Mais le temps presse. Les échecs répétés des premiers vols d’essai cette année, bien que faisant partie de la méthode de développement itératif de SpaceX, ont accumulé les retards. Ces revers, couplés à l’ampleur de la tâche, font craindre que le programme Artemis ne prenne un retard irrattrapable sur l’initiative chinoise, qui vise un alunissage d’ici 2030 avec une architecture plus traditionnelle, ressemblant à Apollo.
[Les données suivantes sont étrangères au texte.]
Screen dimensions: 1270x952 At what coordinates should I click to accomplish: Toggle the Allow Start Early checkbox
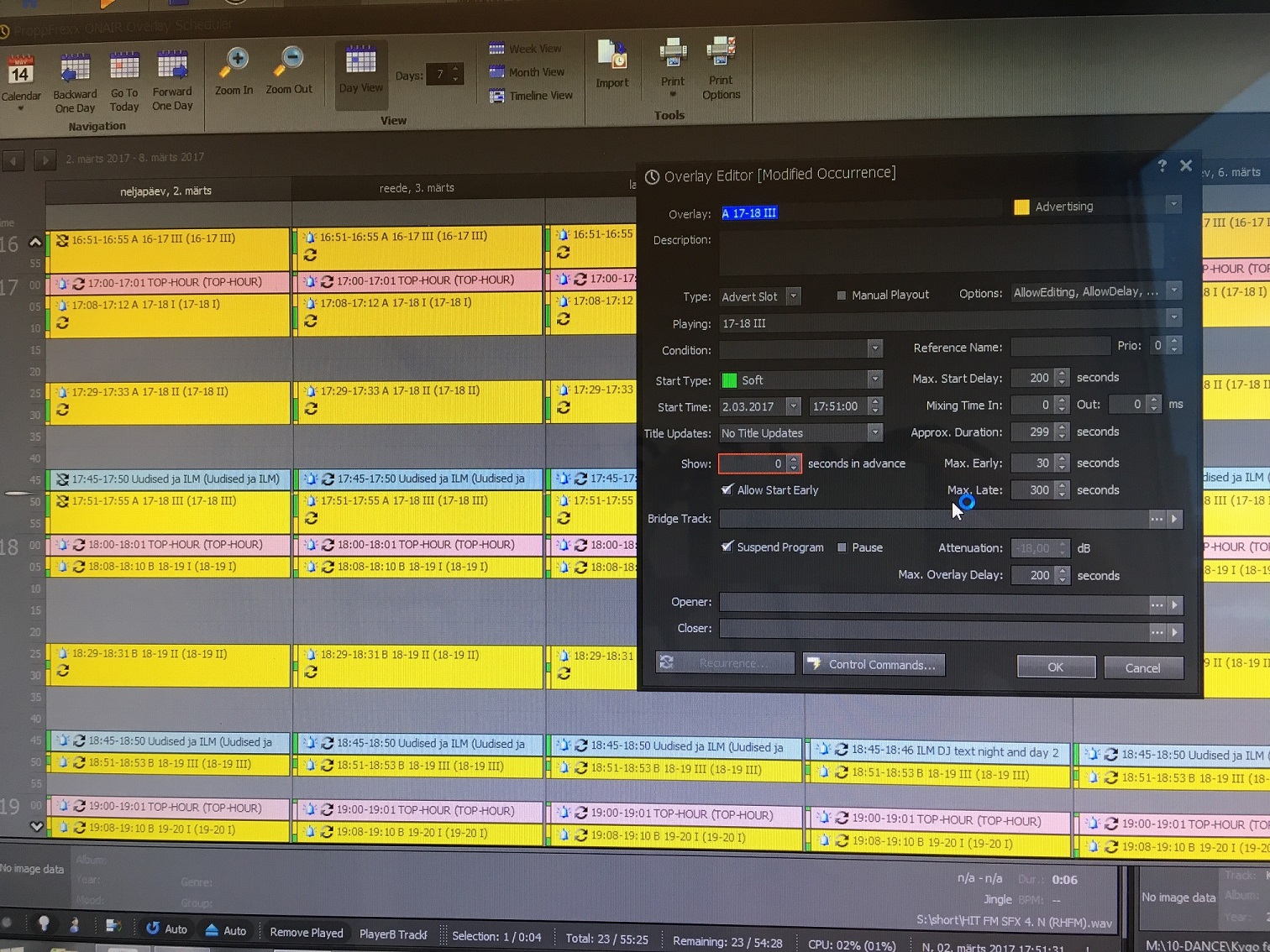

Le calendrier officiel de la NASA pour Artemis III, le premier alunissage américain, est fixé à 2027. Cependant, plus personne n’y croit. Le Starship et les nouvelles combinaisons spatiales (développées par Axiom Space) ne seront tout simplement pas prêts. Le chœur des voix affirmant que les États-Unis vont perdre cette seconde course à la Lune s’amplifie. Jim Bridenstine, l’ancien administrateur de la NASA sous Trump, a déclaré au Congrès américain que la défaite était probable. Charlie Bolden, son prédécesseur sous Obama, partage ces doutes, tout en tempérant: « Ce n’est pas grave si nous arrivons en 2031, tant que nous le faisons mieux qu’eux.«
Cette perspective ne satisfait pas l’administration actuelle. Sean Duffy, l’administrateur par intérim de la NASA, a récemment lancé un appel aux contractants pour trouver des moyens d’accélérer le calendrier. SpaceX et Blue Origin ont confirmé avoir soumis de nouveaux plans. Blue Origin, qui développe son propre atterrisseur (le Blue Moon) pour une mission ultérieure (Artemis V), propose désormais une approche incrémentale utilisant une version modifiée de son plus petit atterrisseur, le Mark 1, qui n’a pas besoin de ravitaillement en orbite.
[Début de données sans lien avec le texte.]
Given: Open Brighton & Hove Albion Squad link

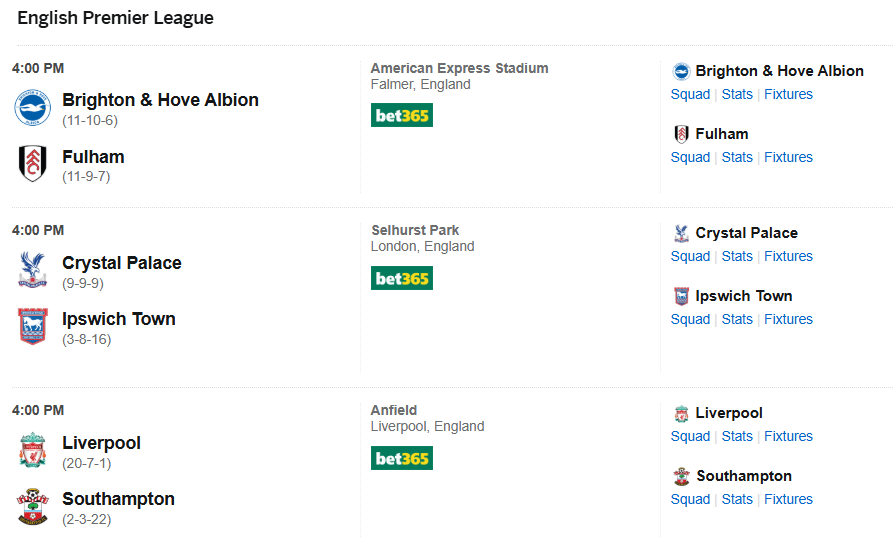Looking at the screenshot, I should [690, 94].
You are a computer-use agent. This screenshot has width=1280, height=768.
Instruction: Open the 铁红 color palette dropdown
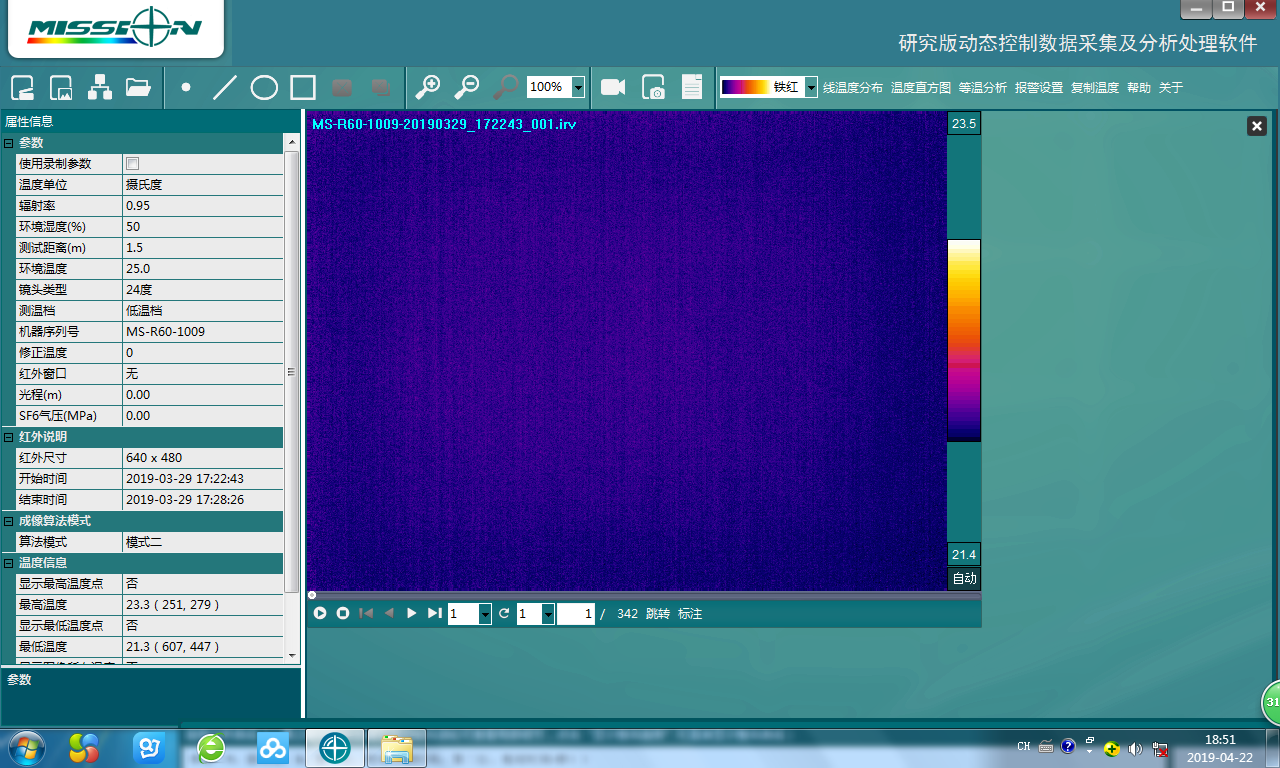pyautogui.click(x=811, y=88)
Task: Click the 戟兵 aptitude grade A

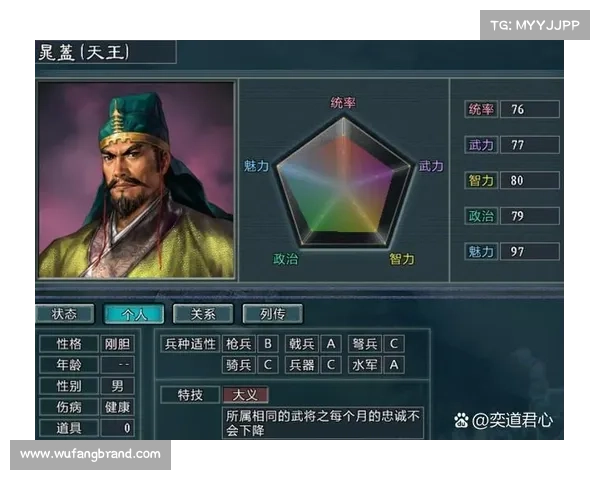Action: click(331, 344)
De son côté, SpaceX a également proposé une architecture simplifiée, sans en dévoiler les détails. La société se dit constamment réactive aux changements d’exigences de la NASA, tout en réaffirmant que le Starship reste la voie la plus rapide pour retourner sur la Lune. L’entreprise a bâti sa réputation sur sa rapidité, et elle a récemment enchaîné les succès avec son vaisseau, réalisant des exploits comme le transfert de propergol dans l’espace et des rallumages de moteurs Raptor. La course est lancée, mais la route est encore longue et le principal adversaire n’est peut-être pas Pékin, mais la complexité vertigineuse du ravitaillement en orbite.